There's a reason most modern, sci-fi and cyberpunk games (the kind of stuff where guns see a lot of focus) feature very squishy characters. Even pulp stuff like Savage World plays with narrative reasons for avoiding/minimizing damage when you spend bennies. 1d10 guns become considerably more dangerous when your d20 characters have only their Constitution score + Class Die for HP from levels 1 to 20. Tweak the cover rules so any attacks against a creature that's actively taking cover behind an object large enough to conceal them from the point of view of the shooter strike and deal damage to the object, with natural 20s hitting the character as normal, and there you go. A simple cover system where enough firepower can chew through cover, and lucky shots can still hit someone cowering behind a pillar.
I hate to be that guy but simply lifting and tweaking the combat rules from Dark Heresy makes for a very decent framework to hang your sci-fi shooter onto.
 
I hate to be that guy but simply lifting and tweaking the combat rules from Dark Heresy makes for a very decent framework to hang your sci-fi shooter onto.
There is a reason why /tg/ during the get shit done era of the board used Dark Heresy as the basis for practically every system they made. From UESRPG to Adeptus Evangelion.
 
There is a reason why /tg/ during the get shit done era of the board used Dark Heresy as the basis for practically every system they made. From UESRPG to Adeptus Evangelion.
D100 roll under the way that DH does it is just such an Easy Mode button for game design for the sheer weight that it takes off of the DM for balancing. Everything just being on the character sheet is so nice.
 
I hate to be that guy but simply lifting and tweaking the combat rules from Dark Heresy makes for a very decent framework to hang your sci-fi shooter onto.
Definitely. This was just me dumping some autism on how you could make a D&D-derived system work for modern campaigns without the retardation that was d20 modern. I don't know, maybe there's someone out there who's allergic to d100 roll-under or just wants a really simple game with railroaded class progression, and the rules I proposed would be useful for that.

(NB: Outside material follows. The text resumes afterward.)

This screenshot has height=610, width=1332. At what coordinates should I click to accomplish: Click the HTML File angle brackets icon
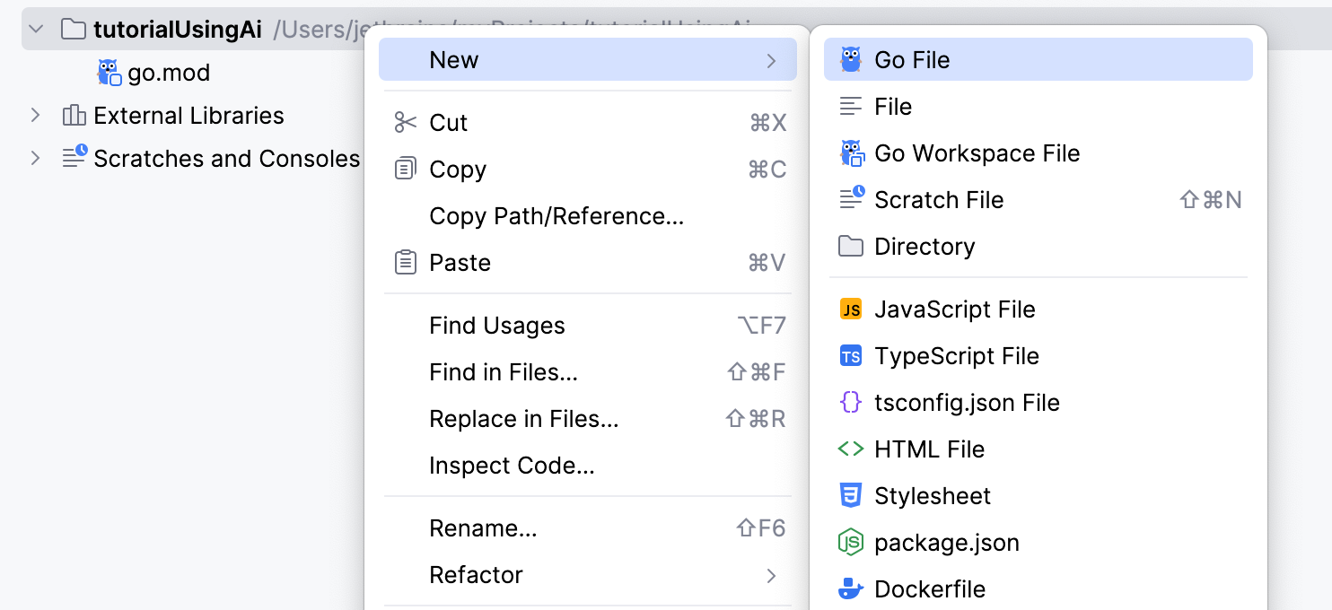click(x=851, y=449)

Think of it as a case study in "design/tweak your game system for the kind of game you want to run on it", I guess. You can run sci-fi on a 5e-like system, but you can't just reskin the classes and have everything else be the same, you need to make fundamental changes to the system to make it fit. Those changes aren't particularly difficult to make, though, and the fact WotC isn't remixing the core D&D system into other genres even though there's clearly great demand for them shows to me how out of touch they are.
 
Those changes aren't particularly difficult to make, though, and the fact WotC isn't remixing the core D&D system into other genres even though there's clearly great demand for them shows to me how out of touch they are.
It's especially wild considering how half baked 5e really is that they wouldn't use it as the basis for a more fleshed out system. But then again WoTC is probably just chasing the "Mass Market Appeal" dragon to the point where they refuse to make anything even remotely niche.
 
Dice Scum reviews Lancer tonight. Let's see if we can teach our resident salt golem to enjoy the rules of a more minis focused/tactical combat game.

https://youtube.com/watch?v=RjsiLjGYGXU
It isn't going to work specifically because I just intrinsically don't fuck with the setting. Something about Mechs and Eldritch horror just clashes with my tastes.

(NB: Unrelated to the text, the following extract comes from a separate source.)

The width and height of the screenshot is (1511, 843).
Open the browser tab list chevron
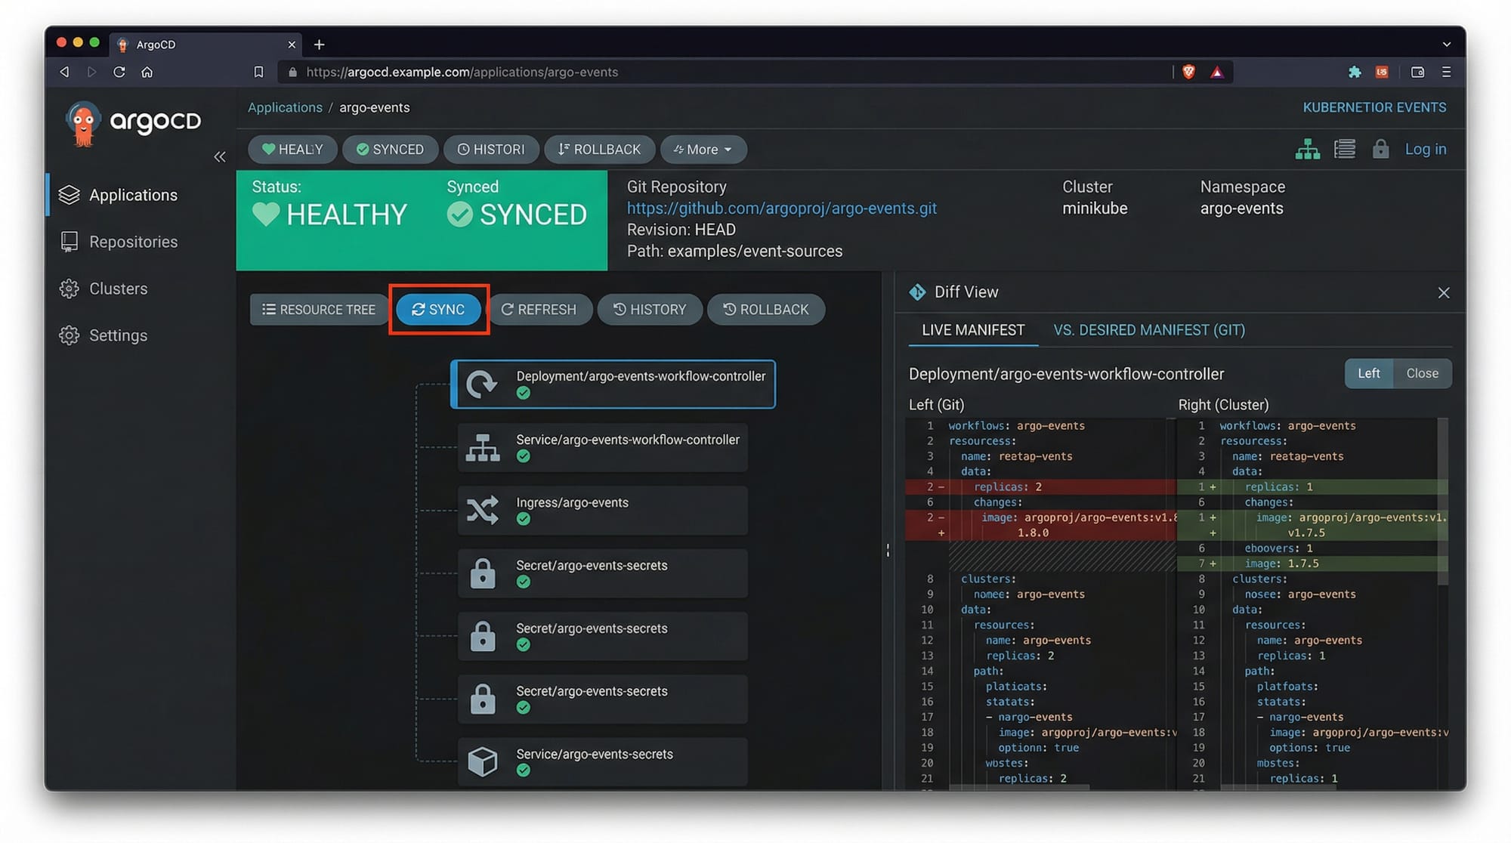point(1445,45)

I also just think the game is busted and overrated tbh, given you need to tweak and ignore the base rules to get anything out of it.
 
That makes me think of PF2 and how training in skills gives you access to abilities, while taking skill feats either grants additional abilities or modifies existing ones.
My biggest peeve is the billions of feats, and clases, and how every single class becomes a spellcaster with specific kits, etc...
As I got older, I started to enjoy more freeform or simpler systems. I'm also designing my own, based on dice pools, but that's another story.


What really woke me up to the fact I got burnt out on PF1 and 3.5 was the fact I discovered Mork Borg, and the entire indie RPG scene, that actually prioritized fun over rules.